This crucial step is essential for teachers, too. When May and June roll around, everyone is exhausted—there is no disputing that—but taking just a few minutes to pause and reflect and create your own version of a “portfolio” or “poster” can help you see and feel success, especially after the unique and challenging school year teachers just had.
A Guide to Reflecting on Your School Year
Step 1: Review your materials. Take 5 to 10 minutes to look over your materials. Materials can mean many things in our classroom: lesson plans, student work, phone call logs, or simply our four walls.
My favorite method of review was to sit in my classroom when it was empty in the morning or afternoon and scan the walls and observe the following:
Student work: What student work stands out to you? Or what student work isn’t present that you wish were based on your and your students’ experience?
Anchor charts and classroom decorations: What anchor charts did you make that you want to remember or save to have day one next year? Which do you want to build again with students? What do you love on your walls, and what’s missing? What would you like to keep, add, or remove for the next year?
Structure/set up: What do you want to set up differently or the same to support student flow and access to materials as well as belonging, safety, and trust? What spaces in your room best support student learning?
Step 2: Write down notes in a place you’ll remember. Research has proven the power of writing things down for memory and reflection. For some teachers this takes place in a journal.
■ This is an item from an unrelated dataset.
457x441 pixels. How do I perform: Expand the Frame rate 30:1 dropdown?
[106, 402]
Others use an email scheduled to send to themselves in August, while some choose a Google Doc.
Find the strategy that works best for you. Each school year is unique, and this past school year was unlike any other teachers had ever experienced. Writer adrienne maree brown in her core principles of emergent strategy reminds us that it’s “never a failure, always a lesson.”
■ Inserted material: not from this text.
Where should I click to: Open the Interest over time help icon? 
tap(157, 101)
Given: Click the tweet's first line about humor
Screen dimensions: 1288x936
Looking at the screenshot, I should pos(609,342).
Below are some questions to spark your reflection:
- What was a goal or hope you had for students or yourself at the start of the school year? Why was this goal important to you, and why was it important to students?
- This past school year was not typical at all, so what were some moments of success you had in your classroom, and what were some moments of challenge? From each, what did you learn about yourself as an educator?
- What do you know now, compared with August? Another way to think about this is to complete the frame, “I used to think… but now I think…”
- What is a hope, goal, or wondering you are holding for next year? What are you curious to think differently or deeper about?
Step 3: Share with a colleague. Learning is individual, but transformation and change is collective. Collective efficacy is a powerful force in schools, not only for educators to feel passionate and connected to their teams, but also for student success. By sharing your reflections with your colleagues, you build solidarity and accountability buddies within your system for the following school year. You also affirm for yourselves and each other that you are not alone in your struggles.
When you share your hopes, goals, challenges, and curiosities, you are also building a culture of public learning to support you and your colleagues to move through and figure out the new and perpetual complex realities of education together.
Step 4: Celebrate yourself. You made it. Each school year is a marathon, not a sprint, and this past school year was an ultramarathon. I recently reflected on this school year with a group of educators, and I asked them to share one word to describe their year. Educators shared the words tumultuous, exhausting, resilient, and bananas, to name a few.
What one word would you share? Regardless of the word, it’s important to give yourselves a metaphorical high five or pat on the back and the time to rest and recharge.